To defeat a motion to dismiss under Rule 12(b)(6), a petition “must contain sufficient factual matter, accepted as true, to state a claim to relief that is plausible on its face.” Ashcroft v. Iqbal, 556 U.S. 662, 678 (2009). A claim is facially plausible “when the [petitioner] pleads factual content that allows the court to draw the reasonable inference that the [respondent] is liable for the misconduct alleged.” Id. The Court draws all inferences in favor of the petitioner as the nonmoving party. See Gamm v. Sanderson Farms, Inc., 944 F.3d 455, 462 (2d Cir. 2019). The Court may consider facts alleged in the petition as well as documents that it attaches or incorporates by reference. See Chambers v. Time Warner, Inc., 282 F.3d 147, 152–53 (2d Cir. 2002). II. APA Claim

Aydemir first claims the Administrative Procedure Act (“APA”) requires this Court to compel USCIS to expedite his green card application. This claim fails. A. Subject-Matter Jurisdiction over the APA Claim The Court must initially confirm it has subject-matter jurisdiction before addressing the merits of Aydemir’s Petition. See Bhaktibhai-Patel v. Garland, 32 F.4th 180, 187 (2d Cir. 2022).1 The Court confirms it has jurisdiction over Aydemir’s APA claim.

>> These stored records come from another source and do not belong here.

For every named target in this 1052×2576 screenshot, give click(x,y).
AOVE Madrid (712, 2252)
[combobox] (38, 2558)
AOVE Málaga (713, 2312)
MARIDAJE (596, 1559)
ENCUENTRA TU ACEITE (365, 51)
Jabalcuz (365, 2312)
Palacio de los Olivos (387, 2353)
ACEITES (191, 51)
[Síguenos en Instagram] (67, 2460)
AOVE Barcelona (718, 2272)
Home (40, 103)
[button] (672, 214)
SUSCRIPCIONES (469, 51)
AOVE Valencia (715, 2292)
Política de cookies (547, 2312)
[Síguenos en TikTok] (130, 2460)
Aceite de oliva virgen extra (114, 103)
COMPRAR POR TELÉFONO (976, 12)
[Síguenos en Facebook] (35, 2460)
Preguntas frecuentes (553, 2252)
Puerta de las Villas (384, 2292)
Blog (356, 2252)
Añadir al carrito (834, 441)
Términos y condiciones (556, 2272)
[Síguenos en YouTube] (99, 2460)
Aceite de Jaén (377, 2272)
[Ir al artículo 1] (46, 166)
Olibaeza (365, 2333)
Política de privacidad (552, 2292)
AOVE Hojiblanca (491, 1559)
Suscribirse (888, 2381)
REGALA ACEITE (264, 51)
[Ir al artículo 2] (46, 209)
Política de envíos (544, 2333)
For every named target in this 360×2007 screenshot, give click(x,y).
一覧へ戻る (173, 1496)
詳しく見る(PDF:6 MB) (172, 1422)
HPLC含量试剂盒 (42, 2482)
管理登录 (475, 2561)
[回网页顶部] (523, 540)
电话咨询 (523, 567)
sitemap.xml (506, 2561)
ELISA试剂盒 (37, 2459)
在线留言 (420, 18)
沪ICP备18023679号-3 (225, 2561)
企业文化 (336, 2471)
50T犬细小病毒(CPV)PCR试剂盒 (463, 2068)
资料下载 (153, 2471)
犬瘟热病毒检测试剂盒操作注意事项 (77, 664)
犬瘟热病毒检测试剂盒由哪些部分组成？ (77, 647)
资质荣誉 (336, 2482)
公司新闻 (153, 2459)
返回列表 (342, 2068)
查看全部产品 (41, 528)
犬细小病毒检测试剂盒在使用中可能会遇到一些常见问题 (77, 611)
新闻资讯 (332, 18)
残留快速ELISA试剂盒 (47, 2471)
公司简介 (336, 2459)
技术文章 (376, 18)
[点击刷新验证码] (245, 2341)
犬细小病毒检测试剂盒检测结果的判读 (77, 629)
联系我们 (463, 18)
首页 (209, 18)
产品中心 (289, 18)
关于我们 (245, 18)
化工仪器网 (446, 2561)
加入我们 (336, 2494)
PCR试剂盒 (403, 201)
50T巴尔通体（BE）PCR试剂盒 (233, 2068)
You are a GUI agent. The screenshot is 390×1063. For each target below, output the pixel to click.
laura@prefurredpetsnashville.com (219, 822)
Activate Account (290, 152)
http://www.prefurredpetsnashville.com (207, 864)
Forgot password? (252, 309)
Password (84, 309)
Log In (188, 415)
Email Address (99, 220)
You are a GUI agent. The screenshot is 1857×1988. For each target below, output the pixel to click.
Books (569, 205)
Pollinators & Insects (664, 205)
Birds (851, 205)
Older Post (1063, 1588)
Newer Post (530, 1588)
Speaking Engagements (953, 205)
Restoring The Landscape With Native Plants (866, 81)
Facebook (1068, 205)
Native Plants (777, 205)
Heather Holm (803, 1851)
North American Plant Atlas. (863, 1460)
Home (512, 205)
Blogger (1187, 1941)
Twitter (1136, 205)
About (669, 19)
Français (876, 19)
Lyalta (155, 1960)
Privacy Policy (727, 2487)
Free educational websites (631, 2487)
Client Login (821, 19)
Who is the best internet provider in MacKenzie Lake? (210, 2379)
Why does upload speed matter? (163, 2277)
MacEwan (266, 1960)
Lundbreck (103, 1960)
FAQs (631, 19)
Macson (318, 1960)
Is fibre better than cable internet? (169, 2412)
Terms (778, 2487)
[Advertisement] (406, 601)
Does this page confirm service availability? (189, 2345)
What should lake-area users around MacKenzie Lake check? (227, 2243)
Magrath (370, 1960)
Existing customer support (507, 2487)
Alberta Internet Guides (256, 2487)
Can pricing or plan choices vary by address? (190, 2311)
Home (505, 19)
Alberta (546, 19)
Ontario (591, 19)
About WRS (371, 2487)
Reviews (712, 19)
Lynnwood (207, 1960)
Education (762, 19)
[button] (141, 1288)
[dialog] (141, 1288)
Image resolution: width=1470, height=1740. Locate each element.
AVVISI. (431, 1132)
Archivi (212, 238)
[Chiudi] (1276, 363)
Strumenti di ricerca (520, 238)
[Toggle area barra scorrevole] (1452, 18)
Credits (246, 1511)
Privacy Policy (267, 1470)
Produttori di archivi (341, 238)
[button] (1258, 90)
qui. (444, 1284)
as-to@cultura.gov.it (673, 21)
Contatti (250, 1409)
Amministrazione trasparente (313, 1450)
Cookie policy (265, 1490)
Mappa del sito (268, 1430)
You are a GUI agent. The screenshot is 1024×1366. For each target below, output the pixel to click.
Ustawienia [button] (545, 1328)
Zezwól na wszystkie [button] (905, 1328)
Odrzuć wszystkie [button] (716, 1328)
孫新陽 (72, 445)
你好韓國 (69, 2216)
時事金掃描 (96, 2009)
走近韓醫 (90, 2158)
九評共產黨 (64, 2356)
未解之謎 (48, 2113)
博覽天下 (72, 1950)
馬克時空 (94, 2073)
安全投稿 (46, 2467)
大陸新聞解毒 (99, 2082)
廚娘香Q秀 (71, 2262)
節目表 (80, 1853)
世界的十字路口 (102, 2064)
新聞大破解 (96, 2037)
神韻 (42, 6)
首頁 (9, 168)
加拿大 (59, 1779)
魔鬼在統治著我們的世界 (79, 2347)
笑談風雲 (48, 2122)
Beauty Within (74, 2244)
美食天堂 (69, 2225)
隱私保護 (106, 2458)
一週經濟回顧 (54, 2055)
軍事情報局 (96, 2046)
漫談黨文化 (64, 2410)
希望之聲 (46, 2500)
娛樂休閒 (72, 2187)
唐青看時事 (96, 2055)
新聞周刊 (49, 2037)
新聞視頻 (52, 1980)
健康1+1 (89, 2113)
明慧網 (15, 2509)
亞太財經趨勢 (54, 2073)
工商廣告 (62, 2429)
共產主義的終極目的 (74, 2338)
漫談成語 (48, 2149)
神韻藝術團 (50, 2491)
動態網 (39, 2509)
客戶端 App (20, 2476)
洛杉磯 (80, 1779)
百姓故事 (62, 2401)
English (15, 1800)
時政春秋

1 The Respondents have moved to dismiss under Rule 12(b)(1) for lack of subject matter jurisdiction, but do not specifically argue that the Court lacks jurisdiction over Aydemir’s APA claim. Nevertheless, the Court has an independent duty to assess subject-matter jurisdiction over each claim. See Bhaktibhai-Patel, 32 F.4th at 187. It is well-settled that “[t]he APA in conjunction with the federal question statute, 28 U.S.C. § 1331, may provide a jurisdictional basis” to hear a claim that an agency adjudication has been unduly delayed. Nigmadzhanov v. Mueller, 550 F. Supp. 2d 540, 543 (S.D.N.Y. 2008) (citation omitted). Aydemir alleges USCIS has violated two APA provisions by delaying adjudication of his green card, see 5 U.S.C. §§ 555(b) and 706(1), and he has therefore established a presumptive

basis for jurisdiction. Nonetheless, a third statute—the Immigration and Nationality Act (“INA”)—looms over the jurisdictional question. See Shabaj v. Holder, 718 F.3d 48, 52 (2d Cir. 2013) (observing that regardless of the federal question statute, “the judicial review provisions of the APA do not apply ‘to the extent that . . . statutes preclude judicial review’”) (quoting 5 U.S.C. § 701(a)(1)). The thorn here comes from INA Section 1252, which provides that “no court shall have jurisdiction to review . . . any judgment regarding the granting of relief” concerning an application—like Aydemir’s—for adjustment of legal permanent residence; nor shall courts have jurisdiction to review “any other decision or action” of the Attorney General or the Secretary of the Department

of Homeland Security for which they have sole discretion under the INA. 8 U.S.C.